Петр III и переворот 1762 года
В 742 году Елизавета объявила наследником своего племянника, родного внука Петра Великого (и внука сестры Карла XII шведского) герцога шлезвиг-голштинского Карла Петра Ульриха. Для русских людей он был таким же немецким принцем, как и те, от которых в 1741 году освободилось русское общество и которые ему были так постылы. Этот свой выбор или, лучше сказать, необходимость этого выбора Елизавета скоро стала считать серьезным несчастьем. Четырнадцатилетний осиротелый герцог был перевезен из Голштинии в Россию, нашел в Елизавете вторую мать, принял православие и вместо немецкого воспитания стал получать русское. В 1745 году его поспешили женить. Вопрос о невесте очень долго обсуждался при дворе, потому что браку придавали политическое значение и боялись ошибиться. Наконец Елизавета остановилась на том лице, на которое указала, в противность Бестужеву, французско-прусская партия, на которое указывал и Фридрих прусский, на принцессе Софии Августе Фредерике Ангальт-Цербст. Ее отец был только генералом прусской службы, комендантом Штеттина; мать в заботах о довольно бедном хозяйстве успела потерять чувство такта и хороший характер, приобретя наклонность к стяжанию и пересудам. Невеста с матерью приехала в Россию, приняла православие и была названа Екатериной Алексеевной. 25 августа 1745 года произошла свадьба семнадцатилетнего Петра с шестнадцатилетней Екатериной. Но все замечали, что жених был холоден к невесте и прямо ссорился с будущей тещей. Впрочем, мать Екатерины проявила свой неуживчивый характер по отношению ко всем и потому была отправлена из России в том же 1745 году. Молодая чета осталась как бы одинокой в большом елизаветинском дворце, будучи оторвана от немецкой среды, от обстановки своего детства.
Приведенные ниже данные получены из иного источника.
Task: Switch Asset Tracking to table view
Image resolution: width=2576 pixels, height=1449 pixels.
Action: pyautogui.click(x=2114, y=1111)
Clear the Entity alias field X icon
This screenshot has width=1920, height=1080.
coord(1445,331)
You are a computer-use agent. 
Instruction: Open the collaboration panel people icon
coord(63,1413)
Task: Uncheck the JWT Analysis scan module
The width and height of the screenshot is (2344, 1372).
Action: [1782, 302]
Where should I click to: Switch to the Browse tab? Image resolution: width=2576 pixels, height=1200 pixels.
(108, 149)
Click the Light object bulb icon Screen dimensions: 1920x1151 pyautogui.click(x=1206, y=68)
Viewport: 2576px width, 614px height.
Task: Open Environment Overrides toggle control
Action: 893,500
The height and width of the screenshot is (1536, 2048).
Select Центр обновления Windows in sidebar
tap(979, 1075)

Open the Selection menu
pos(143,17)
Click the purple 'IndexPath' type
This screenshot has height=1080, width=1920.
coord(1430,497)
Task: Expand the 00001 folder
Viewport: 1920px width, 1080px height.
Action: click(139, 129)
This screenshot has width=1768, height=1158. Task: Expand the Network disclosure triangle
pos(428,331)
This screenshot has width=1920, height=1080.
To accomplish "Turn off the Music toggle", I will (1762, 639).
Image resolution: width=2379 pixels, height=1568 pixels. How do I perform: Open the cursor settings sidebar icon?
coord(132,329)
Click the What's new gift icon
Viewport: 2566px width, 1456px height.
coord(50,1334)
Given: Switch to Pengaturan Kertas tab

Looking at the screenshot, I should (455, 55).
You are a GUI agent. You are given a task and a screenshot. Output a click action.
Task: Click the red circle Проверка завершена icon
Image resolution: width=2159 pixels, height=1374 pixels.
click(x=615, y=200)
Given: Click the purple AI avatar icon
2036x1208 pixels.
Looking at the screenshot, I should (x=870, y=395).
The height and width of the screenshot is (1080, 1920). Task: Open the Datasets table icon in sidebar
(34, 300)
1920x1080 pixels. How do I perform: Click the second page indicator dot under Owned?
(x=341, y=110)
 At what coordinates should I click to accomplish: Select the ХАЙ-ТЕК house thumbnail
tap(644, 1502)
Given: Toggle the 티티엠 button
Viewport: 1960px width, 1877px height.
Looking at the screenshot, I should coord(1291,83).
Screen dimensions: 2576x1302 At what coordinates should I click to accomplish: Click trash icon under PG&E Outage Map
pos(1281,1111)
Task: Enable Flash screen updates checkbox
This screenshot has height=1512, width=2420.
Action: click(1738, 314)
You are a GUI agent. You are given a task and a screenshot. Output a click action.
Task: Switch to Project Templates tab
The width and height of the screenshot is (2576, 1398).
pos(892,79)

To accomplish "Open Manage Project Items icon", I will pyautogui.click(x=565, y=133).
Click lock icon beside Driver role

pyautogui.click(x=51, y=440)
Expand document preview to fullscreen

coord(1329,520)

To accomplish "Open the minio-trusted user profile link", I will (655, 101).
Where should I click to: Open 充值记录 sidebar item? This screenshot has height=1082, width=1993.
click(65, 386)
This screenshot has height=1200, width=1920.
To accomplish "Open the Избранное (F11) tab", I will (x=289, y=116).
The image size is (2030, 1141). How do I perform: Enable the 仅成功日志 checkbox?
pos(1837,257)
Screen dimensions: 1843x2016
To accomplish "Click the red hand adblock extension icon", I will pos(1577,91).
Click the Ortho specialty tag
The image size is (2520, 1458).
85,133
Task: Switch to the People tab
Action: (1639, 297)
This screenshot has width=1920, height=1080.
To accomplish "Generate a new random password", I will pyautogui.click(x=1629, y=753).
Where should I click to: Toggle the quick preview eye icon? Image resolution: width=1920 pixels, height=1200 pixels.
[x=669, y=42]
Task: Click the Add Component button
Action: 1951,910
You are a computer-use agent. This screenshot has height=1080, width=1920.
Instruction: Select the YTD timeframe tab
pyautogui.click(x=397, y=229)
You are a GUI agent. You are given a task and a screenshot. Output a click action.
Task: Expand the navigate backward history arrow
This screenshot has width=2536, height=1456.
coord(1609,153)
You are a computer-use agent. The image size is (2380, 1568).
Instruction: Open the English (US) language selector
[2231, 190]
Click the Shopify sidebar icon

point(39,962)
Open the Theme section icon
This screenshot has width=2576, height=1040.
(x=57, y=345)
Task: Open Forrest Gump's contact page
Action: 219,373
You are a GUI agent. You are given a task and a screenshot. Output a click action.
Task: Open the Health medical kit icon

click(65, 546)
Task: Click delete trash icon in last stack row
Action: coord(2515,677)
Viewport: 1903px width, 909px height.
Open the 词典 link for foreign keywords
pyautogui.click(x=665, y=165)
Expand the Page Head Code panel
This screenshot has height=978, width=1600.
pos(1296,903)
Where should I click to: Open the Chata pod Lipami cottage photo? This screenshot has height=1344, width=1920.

И мужу и жене приходилось самим определять свою личность и свои отношения при дворе.
Петр Феодорович был человеком слабо одаренным и физическими силами, и умственными, рано лишился матери и отца и остался на руках гофмаршала Брюммера, который был более солдат, чем образованный человек, более конюх, чем педагог. Детство Петра прошло так, что ничем добрым его нельзя вспомнить. Его воспитание было запущено, как и его образование. Брюммер установил такой порядок жизни для своего воспитанника, который не мог не расстраивать его здоровье, и без того слабое. Например, при продолжительных занятиях мальчик не имел моциона и не ел до двух часов дня. А в час обеда владетельный герцог часто лишь смотрел из угла, как его дворня ела обед, в котором самому ему было отказано педагогами. Плохо питая, ему совсем не позволяли развиться, почему он и стал слабым и вялым. Нравственным воспитанием его пренебрегали: стояние на коленях на горохе, украшение ослиными ушами, удары хлыста и даже битье чем попало были обыкновенным средством педагогического обучения. Ряд нравственных унижений перед придворными, грубых окриков Брюммера и его наглых выходок не мог, конечно, выработать в принце ни здравых нравственных понятий, ни чувства человеческого достоинства. Умственное воспитание тоже было плохо. Петр изучал много языков, много предметов, но учили его через силу, не сообразуясь с его слабыми способностями, и он мало усвоил и получил отвращение к учению. Латынь же, которая, в то время была обязательна для каждого образованного человека, ему надоела до того, что он запретил помещать в свою библиотеку в Петербурге латинские книги. Когда он явился в Россию и Елизавета познакомилась с ним, она удивлялась скудости его познаний. Его принялись снова учить, уже на православный русский лад. Но науке помешали болезни Петра (в 1743–1745 годах он три раза был серьезно болен), а затем женитьба. Выучив православный катехизис наскоро, Петр остался с воззрениями немца-протестанта. Знакомясь с Россией из уроков академика Штелина, Петр не интересовался ею, скучал уроками и оставался весьма невежественным и неразвитым человеком с немецкими взглядами и привычками. Россию он не любил и думал суеверно, что ему в России несдобровать. Его интересовали одни увеселения; он любил танцевать, по-детски шалить и играть в солдаты. Военное дело его интересовало в высшей степени, но он не изучал его, а забавлялся им и, как немец, благоговел перед королем Фридрихом, которому хотел подражать всегда и во всем и не умел никогда ни в чем.